### Record set
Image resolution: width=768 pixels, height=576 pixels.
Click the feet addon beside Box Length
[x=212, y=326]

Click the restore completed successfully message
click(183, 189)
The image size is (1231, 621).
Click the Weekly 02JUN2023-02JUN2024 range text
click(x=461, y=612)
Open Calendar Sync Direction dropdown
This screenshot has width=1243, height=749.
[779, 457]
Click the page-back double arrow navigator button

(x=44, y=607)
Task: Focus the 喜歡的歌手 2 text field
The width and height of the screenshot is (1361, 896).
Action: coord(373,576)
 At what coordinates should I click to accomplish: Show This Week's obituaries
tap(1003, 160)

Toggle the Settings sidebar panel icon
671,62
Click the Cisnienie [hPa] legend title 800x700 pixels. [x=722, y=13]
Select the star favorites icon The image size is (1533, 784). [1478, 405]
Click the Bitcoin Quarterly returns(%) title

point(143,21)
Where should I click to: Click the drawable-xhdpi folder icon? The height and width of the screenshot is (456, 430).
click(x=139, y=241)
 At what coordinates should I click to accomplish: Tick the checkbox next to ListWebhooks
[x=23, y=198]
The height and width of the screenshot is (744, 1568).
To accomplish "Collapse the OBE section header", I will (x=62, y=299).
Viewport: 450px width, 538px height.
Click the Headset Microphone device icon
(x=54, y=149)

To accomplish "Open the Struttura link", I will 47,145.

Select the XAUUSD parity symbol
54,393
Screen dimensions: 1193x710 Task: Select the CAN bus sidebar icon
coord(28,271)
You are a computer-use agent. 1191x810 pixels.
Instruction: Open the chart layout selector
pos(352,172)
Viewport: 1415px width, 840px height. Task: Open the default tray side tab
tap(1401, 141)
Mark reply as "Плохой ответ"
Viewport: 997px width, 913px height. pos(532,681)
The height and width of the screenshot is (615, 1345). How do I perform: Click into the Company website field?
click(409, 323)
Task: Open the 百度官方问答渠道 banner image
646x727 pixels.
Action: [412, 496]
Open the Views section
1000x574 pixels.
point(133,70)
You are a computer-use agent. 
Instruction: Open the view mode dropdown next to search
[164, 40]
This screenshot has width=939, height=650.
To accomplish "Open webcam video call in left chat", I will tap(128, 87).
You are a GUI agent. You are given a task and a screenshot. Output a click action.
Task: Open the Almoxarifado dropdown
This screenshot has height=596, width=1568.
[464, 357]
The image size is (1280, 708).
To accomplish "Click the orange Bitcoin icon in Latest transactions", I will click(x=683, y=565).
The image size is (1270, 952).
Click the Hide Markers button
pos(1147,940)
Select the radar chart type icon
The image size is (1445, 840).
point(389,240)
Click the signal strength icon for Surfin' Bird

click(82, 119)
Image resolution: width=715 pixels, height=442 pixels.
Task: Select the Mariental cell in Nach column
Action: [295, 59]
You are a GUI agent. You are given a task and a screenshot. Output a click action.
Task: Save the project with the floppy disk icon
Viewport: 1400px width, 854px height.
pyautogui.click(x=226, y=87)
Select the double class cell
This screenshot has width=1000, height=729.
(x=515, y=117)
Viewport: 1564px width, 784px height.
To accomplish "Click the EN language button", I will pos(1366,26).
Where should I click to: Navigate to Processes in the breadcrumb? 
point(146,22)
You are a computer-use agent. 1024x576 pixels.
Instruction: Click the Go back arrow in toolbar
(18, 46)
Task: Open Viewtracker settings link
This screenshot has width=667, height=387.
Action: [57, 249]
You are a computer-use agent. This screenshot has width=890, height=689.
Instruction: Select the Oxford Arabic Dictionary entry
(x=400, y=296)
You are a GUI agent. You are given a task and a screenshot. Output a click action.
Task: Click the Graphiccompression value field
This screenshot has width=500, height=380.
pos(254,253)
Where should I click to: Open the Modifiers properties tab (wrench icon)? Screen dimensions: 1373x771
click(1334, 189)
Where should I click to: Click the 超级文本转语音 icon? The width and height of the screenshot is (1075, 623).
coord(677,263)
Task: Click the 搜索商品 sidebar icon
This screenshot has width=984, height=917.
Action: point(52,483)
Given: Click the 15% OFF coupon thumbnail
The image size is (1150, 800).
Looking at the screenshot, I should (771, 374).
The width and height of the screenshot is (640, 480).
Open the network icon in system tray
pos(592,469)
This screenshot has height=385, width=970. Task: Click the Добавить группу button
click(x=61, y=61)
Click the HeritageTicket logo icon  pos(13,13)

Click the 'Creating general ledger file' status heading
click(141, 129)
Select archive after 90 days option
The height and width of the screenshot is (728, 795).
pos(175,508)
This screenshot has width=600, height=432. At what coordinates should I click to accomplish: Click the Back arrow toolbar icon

### What is being asked
Copy the items word for word, starting at the line that has "Click the Bitcoin Quarterly returns(%) title" and ending after the line that has "click(x=139, y=241)".

### Task result
Click the Bitcoin Quarterly returns(%) title

point(143,21)
Where should I click to: Click the drawable-xhdpi folder icon? The height and width of the screenshot is (456, 430).
click(x=139, y=241)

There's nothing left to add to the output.